- Task prompt -
Only one stretch of the data below is needed. Output the lines from the one with "Screen dimensions: 1433x840" up to and including the one with "This screenshot has width=1097, height=601.", exactly as they stand.

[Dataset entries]
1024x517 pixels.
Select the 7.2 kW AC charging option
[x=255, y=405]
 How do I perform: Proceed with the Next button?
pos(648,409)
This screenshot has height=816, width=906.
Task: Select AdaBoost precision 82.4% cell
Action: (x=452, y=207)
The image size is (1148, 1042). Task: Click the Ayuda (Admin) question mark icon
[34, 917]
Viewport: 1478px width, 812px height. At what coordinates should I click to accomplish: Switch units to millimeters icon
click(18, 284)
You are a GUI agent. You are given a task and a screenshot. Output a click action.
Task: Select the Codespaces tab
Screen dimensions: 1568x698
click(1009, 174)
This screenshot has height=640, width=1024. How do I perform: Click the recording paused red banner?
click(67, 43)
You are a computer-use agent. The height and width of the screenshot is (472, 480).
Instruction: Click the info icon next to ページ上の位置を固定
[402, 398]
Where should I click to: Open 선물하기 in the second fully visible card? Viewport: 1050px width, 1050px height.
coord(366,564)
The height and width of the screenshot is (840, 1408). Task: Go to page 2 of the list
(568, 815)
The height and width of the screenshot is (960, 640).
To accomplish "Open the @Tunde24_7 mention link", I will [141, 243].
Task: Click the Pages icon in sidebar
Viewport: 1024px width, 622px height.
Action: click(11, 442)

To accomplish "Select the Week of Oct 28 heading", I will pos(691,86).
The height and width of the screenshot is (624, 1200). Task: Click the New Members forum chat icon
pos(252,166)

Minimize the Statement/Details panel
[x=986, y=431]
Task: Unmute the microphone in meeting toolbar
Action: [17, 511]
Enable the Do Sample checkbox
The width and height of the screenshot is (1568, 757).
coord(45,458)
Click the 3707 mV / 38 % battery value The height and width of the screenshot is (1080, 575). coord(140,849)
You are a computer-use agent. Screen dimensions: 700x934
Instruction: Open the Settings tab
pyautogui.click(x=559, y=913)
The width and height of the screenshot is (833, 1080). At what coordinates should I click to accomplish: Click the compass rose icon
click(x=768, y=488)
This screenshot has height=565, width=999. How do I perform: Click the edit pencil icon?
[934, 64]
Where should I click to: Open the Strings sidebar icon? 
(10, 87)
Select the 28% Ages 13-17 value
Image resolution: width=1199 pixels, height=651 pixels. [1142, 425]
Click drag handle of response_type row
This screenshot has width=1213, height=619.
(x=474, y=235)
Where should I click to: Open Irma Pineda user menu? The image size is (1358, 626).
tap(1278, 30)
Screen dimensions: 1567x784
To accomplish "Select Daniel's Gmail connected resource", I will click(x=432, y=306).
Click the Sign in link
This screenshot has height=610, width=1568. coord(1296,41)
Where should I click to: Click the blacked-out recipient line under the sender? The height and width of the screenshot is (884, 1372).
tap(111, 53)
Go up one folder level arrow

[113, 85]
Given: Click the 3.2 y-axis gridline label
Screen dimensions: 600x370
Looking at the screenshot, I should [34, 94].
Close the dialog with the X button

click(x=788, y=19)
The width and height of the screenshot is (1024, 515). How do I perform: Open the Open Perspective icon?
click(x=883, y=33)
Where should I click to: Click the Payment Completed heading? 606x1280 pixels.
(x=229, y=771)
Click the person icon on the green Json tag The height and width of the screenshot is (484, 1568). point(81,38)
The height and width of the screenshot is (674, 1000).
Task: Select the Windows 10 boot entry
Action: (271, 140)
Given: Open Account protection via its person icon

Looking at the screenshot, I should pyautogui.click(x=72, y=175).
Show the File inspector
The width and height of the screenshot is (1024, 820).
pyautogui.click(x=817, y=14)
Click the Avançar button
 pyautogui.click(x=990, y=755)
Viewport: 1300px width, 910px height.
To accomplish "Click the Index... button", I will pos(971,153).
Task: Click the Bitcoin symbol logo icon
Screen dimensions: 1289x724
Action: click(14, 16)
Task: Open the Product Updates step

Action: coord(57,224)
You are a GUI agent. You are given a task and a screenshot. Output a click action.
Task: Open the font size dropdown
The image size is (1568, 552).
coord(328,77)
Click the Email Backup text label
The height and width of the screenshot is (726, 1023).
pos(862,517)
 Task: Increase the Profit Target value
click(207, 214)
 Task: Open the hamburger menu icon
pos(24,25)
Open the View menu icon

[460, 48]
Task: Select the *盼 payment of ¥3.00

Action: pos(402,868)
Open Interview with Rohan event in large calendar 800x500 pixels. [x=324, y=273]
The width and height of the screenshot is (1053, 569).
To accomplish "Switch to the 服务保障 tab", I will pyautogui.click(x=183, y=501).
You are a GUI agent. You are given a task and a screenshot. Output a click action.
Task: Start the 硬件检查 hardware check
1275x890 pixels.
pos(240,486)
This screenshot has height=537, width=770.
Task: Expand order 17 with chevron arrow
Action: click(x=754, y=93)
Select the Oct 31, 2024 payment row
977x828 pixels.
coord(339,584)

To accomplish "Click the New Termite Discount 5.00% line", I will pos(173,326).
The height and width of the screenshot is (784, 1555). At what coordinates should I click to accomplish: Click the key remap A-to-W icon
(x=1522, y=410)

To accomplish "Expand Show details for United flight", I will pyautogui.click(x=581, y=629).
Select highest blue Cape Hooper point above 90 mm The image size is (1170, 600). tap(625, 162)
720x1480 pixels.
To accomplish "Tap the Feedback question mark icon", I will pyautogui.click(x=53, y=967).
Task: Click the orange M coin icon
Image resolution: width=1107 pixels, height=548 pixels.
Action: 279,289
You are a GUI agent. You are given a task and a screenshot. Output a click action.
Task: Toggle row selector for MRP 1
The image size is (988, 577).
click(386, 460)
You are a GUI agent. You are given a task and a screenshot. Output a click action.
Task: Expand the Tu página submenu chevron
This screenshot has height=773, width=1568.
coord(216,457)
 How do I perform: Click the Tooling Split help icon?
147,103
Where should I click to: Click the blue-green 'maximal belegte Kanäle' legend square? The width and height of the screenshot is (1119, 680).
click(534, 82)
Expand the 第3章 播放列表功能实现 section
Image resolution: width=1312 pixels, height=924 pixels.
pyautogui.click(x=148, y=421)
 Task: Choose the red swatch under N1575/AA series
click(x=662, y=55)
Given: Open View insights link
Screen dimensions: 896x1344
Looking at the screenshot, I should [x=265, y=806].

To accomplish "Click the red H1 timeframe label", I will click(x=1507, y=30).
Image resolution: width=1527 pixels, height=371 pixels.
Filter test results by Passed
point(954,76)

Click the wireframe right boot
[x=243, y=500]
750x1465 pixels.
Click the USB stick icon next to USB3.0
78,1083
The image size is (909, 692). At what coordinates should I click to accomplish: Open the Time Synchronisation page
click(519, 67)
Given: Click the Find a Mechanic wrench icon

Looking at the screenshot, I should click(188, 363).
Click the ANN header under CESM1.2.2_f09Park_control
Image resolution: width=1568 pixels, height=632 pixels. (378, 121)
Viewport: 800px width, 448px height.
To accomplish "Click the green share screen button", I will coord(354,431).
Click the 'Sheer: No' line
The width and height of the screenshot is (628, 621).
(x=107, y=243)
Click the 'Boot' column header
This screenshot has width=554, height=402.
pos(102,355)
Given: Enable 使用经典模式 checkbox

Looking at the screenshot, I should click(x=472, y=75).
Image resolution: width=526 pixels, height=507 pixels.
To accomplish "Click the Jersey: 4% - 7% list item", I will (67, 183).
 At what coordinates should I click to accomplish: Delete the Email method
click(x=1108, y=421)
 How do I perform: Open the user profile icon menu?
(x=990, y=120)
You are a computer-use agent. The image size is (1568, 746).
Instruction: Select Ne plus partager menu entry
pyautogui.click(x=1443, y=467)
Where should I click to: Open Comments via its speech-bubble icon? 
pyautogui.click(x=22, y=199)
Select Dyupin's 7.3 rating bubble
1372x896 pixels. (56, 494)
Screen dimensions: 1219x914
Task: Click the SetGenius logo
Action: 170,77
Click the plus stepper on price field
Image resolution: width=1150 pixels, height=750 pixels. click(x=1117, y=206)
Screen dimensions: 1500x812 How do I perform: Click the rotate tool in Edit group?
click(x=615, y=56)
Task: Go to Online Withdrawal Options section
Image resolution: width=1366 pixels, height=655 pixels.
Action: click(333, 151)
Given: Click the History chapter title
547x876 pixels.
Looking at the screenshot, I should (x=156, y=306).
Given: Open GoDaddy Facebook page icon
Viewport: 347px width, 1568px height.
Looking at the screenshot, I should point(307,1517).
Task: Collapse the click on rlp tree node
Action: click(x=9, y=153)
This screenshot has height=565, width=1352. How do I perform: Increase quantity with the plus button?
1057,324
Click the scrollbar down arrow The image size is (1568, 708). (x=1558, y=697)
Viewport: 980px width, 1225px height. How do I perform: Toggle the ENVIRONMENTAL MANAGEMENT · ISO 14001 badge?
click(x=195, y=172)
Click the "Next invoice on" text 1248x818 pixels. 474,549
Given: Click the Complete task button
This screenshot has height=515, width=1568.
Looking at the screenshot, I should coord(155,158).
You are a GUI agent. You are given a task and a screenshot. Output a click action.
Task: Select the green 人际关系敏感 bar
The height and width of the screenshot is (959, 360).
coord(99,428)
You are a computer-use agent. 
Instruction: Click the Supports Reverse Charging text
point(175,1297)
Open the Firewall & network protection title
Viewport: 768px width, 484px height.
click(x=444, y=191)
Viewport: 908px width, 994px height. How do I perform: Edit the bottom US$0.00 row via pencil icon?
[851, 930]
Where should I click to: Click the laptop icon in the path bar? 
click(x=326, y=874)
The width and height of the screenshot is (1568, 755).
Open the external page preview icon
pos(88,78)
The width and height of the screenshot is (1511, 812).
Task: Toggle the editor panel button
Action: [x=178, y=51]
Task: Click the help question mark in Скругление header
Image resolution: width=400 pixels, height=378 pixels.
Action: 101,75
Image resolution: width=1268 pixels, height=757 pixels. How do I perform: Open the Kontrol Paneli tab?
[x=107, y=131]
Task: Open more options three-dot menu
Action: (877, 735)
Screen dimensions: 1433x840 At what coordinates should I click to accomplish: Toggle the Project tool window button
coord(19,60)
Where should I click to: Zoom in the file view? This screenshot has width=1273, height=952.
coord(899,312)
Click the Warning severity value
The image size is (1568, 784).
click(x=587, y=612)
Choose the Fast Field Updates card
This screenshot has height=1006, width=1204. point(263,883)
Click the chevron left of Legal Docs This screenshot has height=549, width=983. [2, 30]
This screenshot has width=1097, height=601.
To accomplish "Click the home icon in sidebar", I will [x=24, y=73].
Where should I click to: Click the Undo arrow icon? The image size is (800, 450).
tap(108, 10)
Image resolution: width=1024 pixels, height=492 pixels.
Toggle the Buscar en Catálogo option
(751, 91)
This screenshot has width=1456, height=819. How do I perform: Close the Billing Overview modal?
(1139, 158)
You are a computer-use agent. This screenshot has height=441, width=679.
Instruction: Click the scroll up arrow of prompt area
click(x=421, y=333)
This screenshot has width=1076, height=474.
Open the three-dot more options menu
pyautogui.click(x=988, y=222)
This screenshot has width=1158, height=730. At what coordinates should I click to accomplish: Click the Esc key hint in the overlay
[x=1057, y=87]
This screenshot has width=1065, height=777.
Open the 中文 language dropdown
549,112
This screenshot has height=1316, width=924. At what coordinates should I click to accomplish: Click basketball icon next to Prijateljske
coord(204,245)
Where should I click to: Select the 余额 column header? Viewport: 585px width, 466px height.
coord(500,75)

- Your response -
Screen dimensions: 1433x840 At what coordinates should I click to accomplish: Toggle the Project tool window button
coord(19,60)
Where should I click to: Zoom in the file view? This screenshot has width=1273, height=952.
coord(899,312)
Click the Warning severity value
The image size is (1568, 784).
click(x=587, y=612)
Choose the Fast Field Updates card
This screenshot has height=1006, width=1204. point(263,883)
Click the chevron left of Legal Docs This screenshot has height=549, width=983. [2, 30]
This screenshot has width=1097, height=601.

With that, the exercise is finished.